All this is just the opposite of cheerfulness. That scatters wide over the soil of the household the seeds of many little joys, that the weeds of small vexations may be kept under, and ever and anon the sickle be thrust in and a harvest of good fruits be garnered for daily use. It gazes on the bright side of the picture, and throws its delighted glances upon every eye. And thus it not only augments present bliss, but in hoary years the memory of other days around the family hearth will be sweeter, and the influence on ourselves better.
"Cheerfully to bear thy cross in patient strength is duty." "Not few nor light are the burdens of life: then load it not with heaviness of spirit; sickness, and penury, and travail – these be ills enow: the tide is strong against us: struggle, thou art better for the strife, and the very energy shall hearten thee."
"In thy day of grief let nature weep; leave her alone; the freshet of her sorrow must run off; and sooner will the lake be clear, relieved of turbid floodings. Yet see, that her license hath a limit."
"For empty fears, the harassings of possible calamity, pray and thou shalt prosper: trust God and tread them down." "The stoutest armor of defense is that which is worn within the bosom, and the weapon which no enemy can parry is a bold and cheerful spirit."
Beautiful in the family is this spirit of cheerfulness; and surely it is an office of woman to cherish it. It can be wooed and won. Wherever woman goes, and especially at home, let it be as an halo of light around her head, and then shall she be a blessing to the circle in which she moves. Despondency is death, cheerfulness life. But remember that levity and boisterous mirth are no essential ingredients of this wholesome cordial. Its chief element is rather that which Paul spake of when he said, "I have learned in whatsoever state I am, therewith to be content."
Another office of woman is, to check the utilitarianism, the money-loving spirit of the day. There is something beside bread and water to be cared for in this probationary world of ours, inhabited by living spirits. And yet one is almost compelled to the conclusion that the whole race, at the present day, has given itself up to the worship of Mammon.
That which is a physical fact, which is capable of being used, is the summum bonum. Cui bono, in a terrene sense, is the great question. "Will it pay," the grand idea of the age. And men are hurrying along, life in hand, breathless and bootless, over the highways and byways to the Great Mogul's temple, where there is no spiritual Divinity to revere.
We almost wish the return of the old Grecian's faith, who enveloped himself with a spiritual world, and this, at least, elevated his intellect, if it did not renovate his heart. To him the majestic mountain was peopled with august entities. To us it is of no account, if it do not contain in its bowels buried stores of wealth, though it may awaken the feeling of the sublime, and lift the soul up to God. To him the shady tree was the habitation of dryads, the rippling brook of naïads: to us, neither has beauty, unless the one can turn a mill, and the other furnish us fire-wood or lumber.
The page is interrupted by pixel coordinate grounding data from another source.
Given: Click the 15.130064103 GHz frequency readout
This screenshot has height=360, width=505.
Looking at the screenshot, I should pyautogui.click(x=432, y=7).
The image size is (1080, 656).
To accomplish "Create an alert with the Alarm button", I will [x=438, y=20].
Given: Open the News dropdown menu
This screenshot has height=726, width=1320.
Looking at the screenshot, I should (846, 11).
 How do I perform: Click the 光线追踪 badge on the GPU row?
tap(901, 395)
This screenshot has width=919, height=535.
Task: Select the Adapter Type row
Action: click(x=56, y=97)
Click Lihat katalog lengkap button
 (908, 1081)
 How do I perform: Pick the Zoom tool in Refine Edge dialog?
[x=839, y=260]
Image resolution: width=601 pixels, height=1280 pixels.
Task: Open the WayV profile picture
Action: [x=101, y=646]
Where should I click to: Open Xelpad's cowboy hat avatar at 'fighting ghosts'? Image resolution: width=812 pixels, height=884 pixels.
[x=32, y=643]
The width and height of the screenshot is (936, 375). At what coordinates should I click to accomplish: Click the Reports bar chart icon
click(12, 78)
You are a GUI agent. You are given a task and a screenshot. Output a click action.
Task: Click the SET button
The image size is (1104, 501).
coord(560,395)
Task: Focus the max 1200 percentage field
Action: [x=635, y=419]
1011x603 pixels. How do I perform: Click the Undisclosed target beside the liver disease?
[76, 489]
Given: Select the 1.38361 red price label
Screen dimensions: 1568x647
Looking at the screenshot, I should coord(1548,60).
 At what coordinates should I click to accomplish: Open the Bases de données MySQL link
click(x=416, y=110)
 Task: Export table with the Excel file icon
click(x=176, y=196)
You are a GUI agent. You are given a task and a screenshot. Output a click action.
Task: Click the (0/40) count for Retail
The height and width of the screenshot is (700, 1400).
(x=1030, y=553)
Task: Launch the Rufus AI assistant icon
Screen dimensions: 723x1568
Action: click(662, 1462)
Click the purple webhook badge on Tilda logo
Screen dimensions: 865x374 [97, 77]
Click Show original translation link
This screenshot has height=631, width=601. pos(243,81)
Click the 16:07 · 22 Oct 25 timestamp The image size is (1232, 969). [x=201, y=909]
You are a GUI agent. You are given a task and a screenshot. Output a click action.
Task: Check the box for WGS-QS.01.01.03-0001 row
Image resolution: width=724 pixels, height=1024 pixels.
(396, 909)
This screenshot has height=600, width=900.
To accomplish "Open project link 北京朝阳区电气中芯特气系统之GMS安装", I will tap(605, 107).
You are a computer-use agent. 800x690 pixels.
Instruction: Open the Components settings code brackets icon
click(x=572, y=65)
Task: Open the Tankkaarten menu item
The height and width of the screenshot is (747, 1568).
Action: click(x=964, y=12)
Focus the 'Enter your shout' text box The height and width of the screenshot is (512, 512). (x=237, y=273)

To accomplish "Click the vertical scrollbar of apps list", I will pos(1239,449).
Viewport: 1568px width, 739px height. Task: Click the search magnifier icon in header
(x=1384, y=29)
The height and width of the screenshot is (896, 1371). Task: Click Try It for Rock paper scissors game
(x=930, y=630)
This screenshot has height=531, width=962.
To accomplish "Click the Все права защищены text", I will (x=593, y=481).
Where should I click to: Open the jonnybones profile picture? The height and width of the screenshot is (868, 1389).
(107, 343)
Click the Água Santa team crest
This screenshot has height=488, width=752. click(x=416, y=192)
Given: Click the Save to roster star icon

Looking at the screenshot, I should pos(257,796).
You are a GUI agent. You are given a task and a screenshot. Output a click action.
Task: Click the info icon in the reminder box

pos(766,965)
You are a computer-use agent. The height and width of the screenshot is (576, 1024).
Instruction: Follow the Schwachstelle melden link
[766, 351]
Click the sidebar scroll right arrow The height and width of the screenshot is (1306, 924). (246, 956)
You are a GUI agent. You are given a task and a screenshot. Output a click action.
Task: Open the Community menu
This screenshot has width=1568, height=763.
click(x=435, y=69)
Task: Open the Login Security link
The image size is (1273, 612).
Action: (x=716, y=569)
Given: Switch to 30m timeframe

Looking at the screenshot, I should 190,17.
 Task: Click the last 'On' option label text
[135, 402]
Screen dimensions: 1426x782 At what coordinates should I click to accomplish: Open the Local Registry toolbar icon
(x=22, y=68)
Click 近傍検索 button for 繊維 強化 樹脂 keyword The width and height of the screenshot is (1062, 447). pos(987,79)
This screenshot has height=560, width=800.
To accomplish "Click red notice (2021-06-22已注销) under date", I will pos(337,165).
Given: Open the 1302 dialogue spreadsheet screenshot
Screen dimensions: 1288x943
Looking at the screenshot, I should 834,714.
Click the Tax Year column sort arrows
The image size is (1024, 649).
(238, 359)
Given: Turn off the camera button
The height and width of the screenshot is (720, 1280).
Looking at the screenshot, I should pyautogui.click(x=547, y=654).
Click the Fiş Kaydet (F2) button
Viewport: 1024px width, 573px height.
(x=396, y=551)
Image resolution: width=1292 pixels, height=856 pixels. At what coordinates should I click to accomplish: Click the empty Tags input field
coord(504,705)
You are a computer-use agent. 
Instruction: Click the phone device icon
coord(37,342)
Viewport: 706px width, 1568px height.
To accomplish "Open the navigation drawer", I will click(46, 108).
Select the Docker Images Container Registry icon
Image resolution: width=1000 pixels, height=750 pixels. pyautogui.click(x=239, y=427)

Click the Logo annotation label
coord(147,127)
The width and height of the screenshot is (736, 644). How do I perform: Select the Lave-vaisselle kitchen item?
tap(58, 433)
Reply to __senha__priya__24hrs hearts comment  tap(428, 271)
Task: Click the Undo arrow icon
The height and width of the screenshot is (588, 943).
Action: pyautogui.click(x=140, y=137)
We have made the soul slave to the body; have stripped the Universe of its glory, as a reflecting mirror, pouring down upon us such rays of Heaven's brilliancy as our vision can endure. God's sun is only to lighten us on our pathway of business; His mighty ocean only to bear the burden of our commerce; His magnificent lakes to carry our trade; His beautiful hills and smiling vales but to grow our corn, feed our cattle, and be the substratum for our railways.